Case ID: ad_233/html/0508-01.html
Source: Caselaw Access Project
Author: {"author": "Hill, J.", "license": "Public Domain", "url": "https://static.case.law/"}
Date Created: 2024-08-24T03:29:51.129683

Helen Ouderkirk, as Administratrix, etc., of Isabel Bishop, Deceased, Appellant, v. Boston and Maine Railroad, Respondent. Charlotte Bishop, an Infant, by Helen Ouderkirk, Her Guardian ad Litem, Appellant, v. Boston and Maine Railroad, Respondent. Adelaide Cramer, as Administratrix, etc., of George Bishop, Deceased, Appellant, v. Boston and Maine Railroad, Respondent.
    Third Department,
    November 25, 1931.
    
      
      Myers & Searle [John W. Searle of counsel], for the appellant Helen Ouderkirk, as administratrix, etc., and for the appellant Charlotte Bishop, an infant, etc.
    
      Mathias P. Poersch, for the appellant Adelaide Cramer, as administratrix, etc.
    
      Jarvis P. O’Brien, for the respondent.
   Hill, J.

The plaintiffs in these three actions tried together have appealed from judgments dismissing the complaints entered upon the verdict of the jury. The two intestates, husband and wife, and their baby, the infant plaintiff, were riding southerly in an automobile which collided with a locomotive shortly after midnight, November 24, 1929, at a grade crossing near Schenectady. The locomotive was running backwards in a westerly direction. The father and mother were killed and the infant received severe personal injuries.

The negligence pleaded by the plaintiffs and litigated was the alleged failure to give warning signals by whistle and bell. In this connection the plaintiffs offered testimony tending to show that warning lights maintained at the crossing did not flash, and sought to show the speed at which the engine was traveling, as bearing upon the necessity for signals and the adequacy of any which the jury might find were given.
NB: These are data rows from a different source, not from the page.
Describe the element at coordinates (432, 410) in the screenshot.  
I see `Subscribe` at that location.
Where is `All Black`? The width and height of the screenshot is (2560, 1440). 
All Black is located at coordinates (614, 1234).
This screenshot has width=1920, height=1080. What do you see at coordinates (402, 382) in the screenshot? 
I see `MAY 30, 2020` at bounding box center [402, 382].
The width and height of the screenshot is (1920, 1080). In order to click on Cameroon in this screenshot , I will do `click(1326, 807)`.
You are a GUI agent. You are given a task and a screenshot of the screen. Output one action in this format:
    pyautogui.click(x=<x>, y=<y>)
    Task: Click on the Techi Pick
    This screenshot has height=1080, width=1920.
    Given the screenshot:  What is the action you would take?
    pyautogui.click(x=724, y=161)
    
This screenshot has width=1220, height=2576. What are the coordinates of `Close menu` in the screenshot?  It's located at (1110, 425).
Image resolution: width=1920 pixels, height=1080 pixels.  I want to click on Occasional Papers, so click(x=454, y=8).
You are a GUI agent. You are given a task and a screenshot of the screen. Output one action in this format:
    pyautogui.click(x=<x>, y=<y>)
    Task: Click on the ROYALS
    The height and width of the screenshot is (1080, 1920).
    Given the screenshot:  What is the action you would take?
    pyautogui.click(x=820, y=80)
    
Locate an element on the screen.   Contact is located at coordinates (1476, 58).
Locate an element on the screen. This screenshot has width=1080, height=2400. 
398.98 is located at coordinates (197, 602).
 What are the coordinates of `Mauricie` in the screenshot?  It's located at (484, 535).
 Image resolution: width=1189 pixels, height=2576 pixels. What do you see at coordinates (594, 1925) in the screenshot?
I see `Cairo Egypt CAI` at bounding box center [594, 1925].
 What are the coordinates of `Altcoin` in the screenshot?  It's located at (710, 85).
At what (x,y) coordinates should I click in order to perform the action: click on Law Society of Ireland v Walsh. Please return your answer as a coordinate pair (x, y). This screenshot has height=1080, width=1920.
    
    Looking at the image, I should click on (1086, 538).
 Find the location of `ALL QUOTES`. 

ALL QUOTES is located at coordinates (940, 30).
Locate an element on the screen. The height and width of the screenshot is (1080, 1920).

The plaintiffs ask this court to exercise its discretion and reverse for errors in the exclusion of evidence and in the charge, most of which were not excepted to, arguing that a fair trial was not accorded them because of the errors.

The trial judge correctly stated that negligence could not be predicated upon the speed at which the engine was moving when it approached and passed over the crossing, but this rule did not justify the exclusion of evidence which plaintiffs offered on speed, as speed is a circumstance which may be shown because of its bearing upon the adequacy of such signals as the jury might find were given. The witness' Mrs. Pahl should have been permitted to state where she saw the automobile standing because defendant had attempted, with some success, to discredit the evidence of plaintiffs’ witness Burchell that he was present at the scene of the accident and parked his automobile in the vicinity of Mrs. Pahl’s house. Burchell also gave testimony that the headlight was burning while the engine was moving, which was disputed by the train crew. Mrs. Pahl should have been permitted to state whether the engine was moving and the headlight lighted at the time she saw it. Plaintiffs’ counsel were not subject to criticism for proving on rebuttal the number of small lights on the engine tender, as this evidence was offered in answer to proof made by defendant. There was evidence that the father was driving the automobile. This would justify an inference that the infant under two years of age was in the immediate custody of the mother. The court charged that the negligence of both parents was imputable to the infant. This was error if the jury found that the mother was in personal charge of the infant plaintiff. (Hennessey v. Brooklyn City R. R. Co., 6 App. Div. 206; Lewin v. Lehigh Valley R. R. Co., 52 id. 69.)

The judgments should be reversed on the facts as a matter of discretion, and the case retried. (Haefeli v. Woodrich Engineering Co., 255 N. Y. 442; McKellar v. American Synthetic Dyes, 229 id. 106.)

All concur.

Judgments reversed on the facts and new trials granted, with costs in one action to the appellant to abide the event.